On the Power of Quantum Distributed Proofs
arxiv(2024)
摘要
Quantum nondeterministic distributed computing was recently introduced as
dQMA (distributed quantum Merlin-Arthur) protocols by Fraigniaud, Le Gall,
Nishimura and Paz (ITCS 2021). In dQMA protocols, with the help of quantum
proofs and local communication, nodes on a network verify a global property of
the network. Fraigniaud et al. showed that, when the network size is small,
there exists an exponential separation in proof size between distributed
classical and quantum verification protocols, for the equality problem, where
the verifiers check if all the data owned by a subset of them are identical. In
this paper, we further investigate and characterize the power of the dQMA
protocols for various decision problems.
First, we give a more efficient dQMA protocol for the equality problem with a
simpler analysis. This is done by adding a symmetrization step on each node and
exploiting properties of the permutation test, which is a generalization of the
SWAP test.
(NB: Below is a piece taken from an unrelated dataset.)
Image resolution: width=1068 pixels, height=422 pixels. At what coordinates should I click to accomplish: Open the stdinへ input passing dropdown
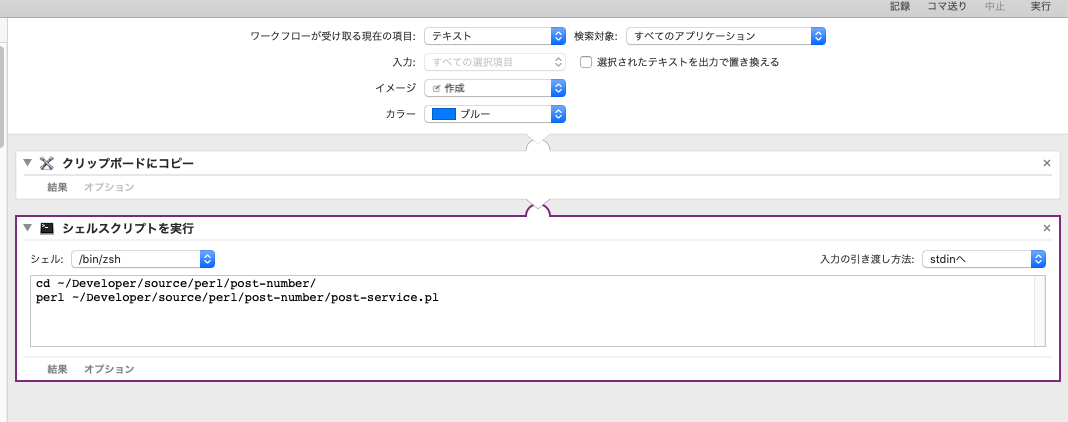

We also show a quantum advantage for the equality problem on path
networks still persists even when the network size is large, by considering
“relay points” between extreme nodes.
Second, we show that even in a general network, there exist efficient dQMA
protocols for the ranking verification problem, the Hamming distance problem,
and more problems that derive from efficient quantum one-way communication
protocols. Third, in a line network, we construct an efficient dQMA protocol
for a problem that has an efficient two-party QMA communication protocol.
Finally, we obtain the first lower bounds on the proof and communication cost
of dQMA protocols. To prove a lower bound on the equality problem, we show any
dQMA protocol with an entangled proof between nodes can be simulated with a
dQMA protocol with a separable proof between nodes by using a QMA
communication-complete problem introduced by Raz and Shpilka (CCC 2004).